- Data in this exercise -
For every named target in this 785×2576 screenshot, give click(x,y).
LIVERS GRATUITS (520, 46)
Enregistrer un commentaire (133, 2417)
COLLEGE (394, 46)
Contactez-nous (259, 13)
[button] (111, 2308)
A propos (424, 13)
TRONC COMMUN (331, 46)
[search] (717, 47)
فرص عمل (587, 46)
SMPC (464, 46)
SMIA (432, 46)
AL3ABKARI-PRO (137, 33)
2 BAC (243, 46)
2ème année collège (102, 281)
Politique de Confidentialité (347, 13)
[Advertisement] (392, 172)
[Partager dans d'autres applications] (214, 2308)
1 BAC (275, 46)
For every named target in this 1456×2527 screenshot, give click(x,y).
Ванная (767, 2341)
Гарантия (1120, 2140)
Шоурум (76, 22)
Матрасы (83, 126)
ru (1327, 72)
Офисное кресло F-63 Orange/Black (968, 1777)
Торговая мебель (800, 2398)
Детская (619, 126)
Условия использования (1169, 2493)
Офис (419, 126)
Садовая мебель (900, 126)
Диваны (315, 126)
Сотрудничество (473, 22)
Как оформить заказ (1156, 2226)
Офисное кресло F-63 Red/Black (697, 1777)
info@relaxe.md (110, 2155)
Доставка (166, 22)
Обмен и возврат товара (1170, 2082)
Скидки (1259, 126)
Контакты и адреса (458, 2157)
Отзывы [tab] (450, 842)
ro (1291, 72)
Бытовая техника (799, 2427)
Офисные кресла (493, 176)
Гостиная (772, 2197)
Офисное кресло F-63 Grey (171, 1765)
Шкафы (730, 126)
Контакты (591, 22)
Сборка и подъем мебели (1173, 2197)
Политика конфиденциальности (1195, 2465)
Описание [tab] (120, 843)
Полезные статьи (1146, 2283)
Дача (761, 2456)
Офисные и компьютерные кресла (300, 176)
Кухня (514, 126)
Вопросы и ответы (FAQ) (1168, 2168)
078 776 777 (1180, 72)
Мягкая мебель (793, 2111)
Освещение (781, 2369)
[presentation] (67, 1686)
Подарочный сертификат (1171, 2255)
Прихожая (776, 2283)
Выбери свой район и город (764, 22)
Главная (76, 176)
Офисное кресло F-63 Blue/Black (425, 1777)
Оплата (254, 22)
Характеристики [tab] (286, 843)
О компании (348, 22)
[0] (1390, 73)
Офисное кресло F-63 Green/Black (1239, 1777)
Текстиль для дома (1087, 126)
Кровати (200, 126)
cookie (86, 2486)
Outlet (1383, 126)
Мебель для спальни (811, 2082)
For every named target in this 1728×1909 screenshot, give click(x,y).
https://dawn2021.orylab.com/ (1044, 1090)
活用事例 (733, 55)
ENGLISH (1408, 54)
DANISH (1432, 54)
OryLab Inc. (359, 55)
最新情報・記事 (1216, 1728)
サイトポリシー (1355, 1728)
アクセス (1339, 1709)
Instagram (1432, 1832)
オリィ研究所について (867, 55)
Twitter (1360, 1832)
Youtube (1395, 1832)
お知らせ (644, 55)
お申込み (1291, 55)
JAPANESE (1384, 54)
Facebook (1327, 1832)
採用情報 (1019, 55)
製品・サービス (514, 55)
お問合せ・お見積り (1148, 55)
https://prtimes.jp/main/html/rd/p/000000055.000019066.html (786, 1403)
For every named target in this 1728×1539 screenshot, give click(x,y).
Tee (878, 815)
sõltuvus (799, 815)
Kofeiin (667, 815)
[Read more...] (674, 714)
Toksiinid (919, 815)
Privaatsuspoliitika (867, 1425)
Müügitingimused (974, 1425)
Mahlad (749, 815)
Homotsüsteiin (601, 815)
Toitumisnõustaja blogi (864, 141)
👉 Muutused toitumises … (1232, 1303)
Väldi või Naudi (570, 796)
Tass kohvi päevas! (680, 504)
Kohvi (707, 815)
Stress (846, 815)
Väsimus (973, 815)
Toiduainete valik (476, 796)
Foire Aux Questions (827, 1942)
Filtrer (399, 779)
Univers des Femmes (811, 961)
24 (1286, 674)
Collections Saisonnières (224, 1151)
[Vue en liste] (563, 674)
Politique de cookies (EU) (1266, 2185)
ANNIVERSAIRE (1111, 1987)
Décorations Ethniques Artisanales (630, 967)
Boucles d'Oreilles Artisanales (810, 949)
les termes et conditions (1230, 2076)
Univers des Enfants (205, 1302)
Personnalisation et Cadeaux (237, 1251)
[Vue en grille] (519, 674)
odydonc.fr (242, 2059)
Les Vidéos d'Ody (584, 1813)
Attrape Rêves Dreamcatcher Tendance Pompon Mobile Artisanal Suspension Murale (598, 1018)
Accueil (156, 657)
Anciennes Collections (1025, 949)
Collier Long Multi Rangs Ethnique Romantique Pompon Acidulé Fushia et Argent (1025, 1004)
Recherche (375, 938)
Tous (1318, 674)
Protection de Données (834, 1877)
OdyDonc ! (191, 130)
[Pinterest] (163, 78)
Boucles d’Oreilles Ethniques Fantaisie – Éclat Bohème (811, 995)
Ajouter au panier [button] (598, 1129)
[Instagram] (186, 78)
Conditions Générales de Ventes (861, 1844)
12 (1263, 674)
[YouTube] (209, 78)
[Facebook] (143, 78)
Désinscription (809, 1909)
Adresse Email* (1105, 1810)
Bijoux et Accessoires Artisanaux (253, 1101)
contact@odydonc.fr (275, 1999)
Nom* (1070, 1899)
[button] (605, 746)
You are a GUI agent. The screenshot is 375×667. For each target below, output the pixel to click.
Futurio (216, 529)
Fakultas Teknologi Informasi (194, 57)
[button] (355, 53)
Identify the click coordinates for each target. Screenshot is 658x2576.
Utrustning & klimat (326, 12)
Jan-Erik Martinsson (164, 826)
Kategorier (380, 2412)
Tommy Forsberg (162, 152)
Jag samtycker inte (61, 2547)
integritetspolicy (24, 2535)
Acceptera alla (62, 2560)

- Problem description -
Each entry above is to be transcribed exactly as it was written.

- Exercise output -
For every named target in this 785×2576 screenshot, give click(x,y).
LIVERS GRATUITS (520, 46)
Enregistrer un commentaire (133, 2417)
COLLEGE (394, 46)
Contactez-nous (259, 13)
[button] (111, 2308)
A propos (424, 13)
TRONC COMMUN (331, 46)
[search] (717, 47)
فرص عمل (587, 46)
SMPC (464, 46)
SMIA (432, 46)
AL3ABKARI-PRO (137, 33)
2 BAC (243, 46)
2ème année collège (102, 281)
Politique de Confidentialité (347, 13)
[Advertisement] (392, 172)
[Partager dans d'autres applications] (214, 2308)
1 BAC (275, 46)
For every named target in this 1456×2527 screenshot, give click(x,y).
Ванная (767, 2341)
Гарантия (1120, 2140)
Шоурум (76, 22)
Матрасы (83, 126)
ru (1327, 72)
Офисное кресло F-63 Orange/Black (968, 1777)
Торговая мебель (800, 2398)
Детская (619, 126)
Условия использования (1169, 2493)
Офис (419, 126)
Садовая мебель (900, 126)
Диваны (315, 126)
Сотрудничество (473, 22)
Как оформить заказ (1156, 2226)
Офисное кресло F-63 Red/Black (697, 1777)
info@relaxe.md (110, 2155)
Доставка (166, 22)
Обмен и возврат товара (1170, 2082)
Скидки (1259, 126)
Контакты и адреса (458, 2157)
Отзывы [tab] (450, 842)
ro (1291, 72)
Бытовая техника (799, 2427)
Офисные кресла (493, 176)
Гостиная (772, 2197)
Офисное кресло F-63 Grey (171, 1765)
Шкафы (730, 126)
Контакты (591, 22)
Сборка и подъем мебели (1173, 2197)
Политика конфиденциальности (1195, 2465)
Описание [tab] (120, 843)
Полезные статьи (1146, 2283)
Дача (761, 2456)
Офисные и компьютерные кресла (300, 176)
Кухня (514, 126)
Вопросы и ответы (FAQ) (1168, 2168)
078 776 777 (1180, 72)
Мягкая мебель (793, 2111)
Освещение (781, 2369)
[presentation] (67, 1686)
Подарочный сертификат (1171, 2255)
Прихожая (776, 2283)
Выбери свой район и город (764, 22)
Главная (76, 176)
Офисное кресло F-63 Blue/Black (425, 1777)
Оплата (254, 22)
Характеристики [tab] (286, 843)
О компании (348, 22)
[0] (1390, 73)
Офисное кресло F-63 Green/Black (1239, 1777)
Текстиль для дома (1087, 126)
Кровати (200, 126)
cookie (86, 2486)
Outlet (1383, 126)
Мебель для спальни (811, 2082)
For every named target in this 1728×1909 screenshot, give click(x,y).
https://dawn2021.orylab.com/ (1044, 1090)
活用事例 (733, 55)
ENGLISH (1408, 54)
DANISH (1432, 54)
OryLab Inc. (359, 55)
最新情報・記事 (1216, 1728)
サイトポリシー (1355, 1728)
アクセス (1339, 1709)
Instagram (1432, 1832)
オリィ研究所について (867, 55)
Twitter (1360, 1832)
Youtube (1395, 1832)
お知らせ (644, 55)
お申込み (1291, 55)
JAPANESE (1384, 54)
Facebook (1327, 1832)
採用情報 (1019, 55)
製品・サービス (514, 55)
お問合せ・お見積り (1148, 55)
https://prtimes.jp/main/html/rd/p/000000055.000019066.html (786, 1403)
For every named target in this 1728×1539 screenshot, give click(x,y).
Tee (878, 815)
sõltuvus (799, 815)
Kofeiin (667, 815)
[Read more...] (674, 714)
Toksiinid (919, 815)
Privaatsuspoliitika (867, 1425)
Müügitingimused (974, 1425)
Mahlad (749, 815)
Homotsüsteiin (601, 815)
Toitumisnõustaja blogi (864, 141)
👉 Muutused toitumises … (1232, 1303)
Väldi või Naudi (570, 796)
Tass kohvi päevas! (680, 504)
Kohvi (707, 815)
Stress (846, 815)
Väsimus (973, 815)
Toiduainete valik (476, 796)
Foire Aux Questions (827, 1942)
Filtrer (399, 779)
Univers des Femmes (811, 961)
24 (1286, 674)
Collections Saisonnières (224, 1151)
[Vue en liste] (563, 674)
Politique de cookies (EU) (1266, 2185)
ANNIVERSAIRE (1111, 1987)
Décorations Ethniques Artisanales (630, 967)
Boucles d'Oreilles Artisanales (810, 949)
les termes et conditions (1230, 2076)
Univers des Enfants (205, 1302)
Personnalisation et Cadeaux (237, 1251)
[Vue en grille] (519, 674)
odydonc.fr (242, 2059)
Les Vidéos d'Ody (584, 1813)
Attrape Rêves Dreamcatcher Tendance Pompon Mobile Artisanal Suspension Murale (598, 1018)
Accueil (156, 657)
Anciennes Collections (1025, 949)
Collier Long Multi Rangs Ethnique Romantique Pompon Acidulé Fushia et Argent (1025, 1004)
Recherche (375, 938)
Tous (1318, 674)
Protection de Données (834, 1877)
OdyDonc ! (191, 130)
[Pinterest] (163, 78)
Boucles d’Oreilles Ethniques Fantaisie – Éclat Bohème (811, 995)
Ajouter au panier [button] (598, 1129)
[Instagram] (186, 78)
Conditions Générales de Ventes (861, 1844)
12 (1263, 674)
[YouTube] (209, 78)
[Facebook] (143, 78)
Désinscription (809, 1909)
Adresse Email* (1105, 1810)
Bijoux et Accessoires Artisanaux (253, 1101)
contact@odydonc.fr (275, 1999)
Nom* (1070, 1899)
[button] (605, 746)
You are a GUI agent. The screenshot is 375×667. For each target below, output the pixel to click.
Futurio (216, 529)
Fakultas Teknologi Informasi (194, 57)
[button] (355, 53)
Identify the click coordinates for each target. Screenshot is 658x2576.
Utrustning & klimat (326, 12)
Jan-Erik Martinsson (164, 826)
Kategorier (380, 2412)
Tommy Forsberg (162, 152)
Jag samtycker inte (61, 2547)
integritetspolicy (24, 2535)
Acceptera alla (62, 2560)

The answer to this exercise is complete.